Weapons roaming free was a good look for play caller
Vikings coach Mike Zimmer is regarded as one of the best defensive coaches in the NFL. But the fact the 49ers had so many players running free deep down field indicates Shanahan had a good grasp of where to attack Zimmer’s scheme.
George Kittle, Kyle Juszczyk and Pettis had catch and runs that went 36, 39 and 56 yards respectively. It was clear Shanahan believed the team’s best chance at winning would be with big plays downfield rather than trying to dink and dunk methodically down the field.
The unfortunate development for San Francisco, aside from Kittle’s crucial drop the play before Garoppolo’s pick-six to Hughes, was the absence of Marquise Goodwin, the team’s top vertical threat. Pettis (five targets, two catches, 61 yards) filled in admirably. He played 48 snaps, the second-most of any San Francisco receiver behind only Pierre Garçon.

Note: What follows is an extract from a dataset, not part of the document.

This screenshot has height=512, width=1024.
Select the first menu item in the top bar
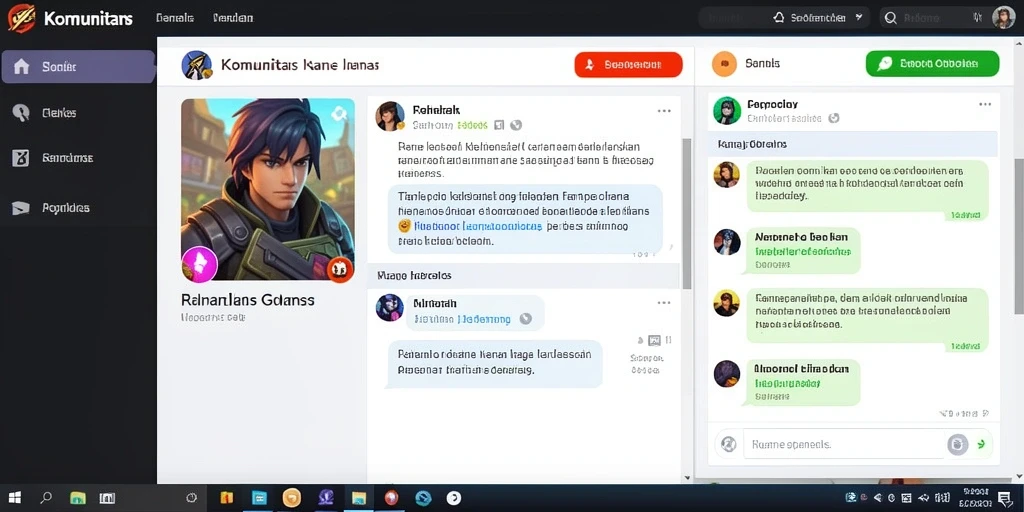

The other notable development that was a thorn in San Francisco’s side was losing the top two guards. Once Mike Person and Joshua Garnett left with their foot injuries, Zimmer began attacking the right side of the offensive line relentlessly. Garoppolo felt pressure on that side on the interception to Hughes and the game-sealing pick thrown to Smith on the final possession.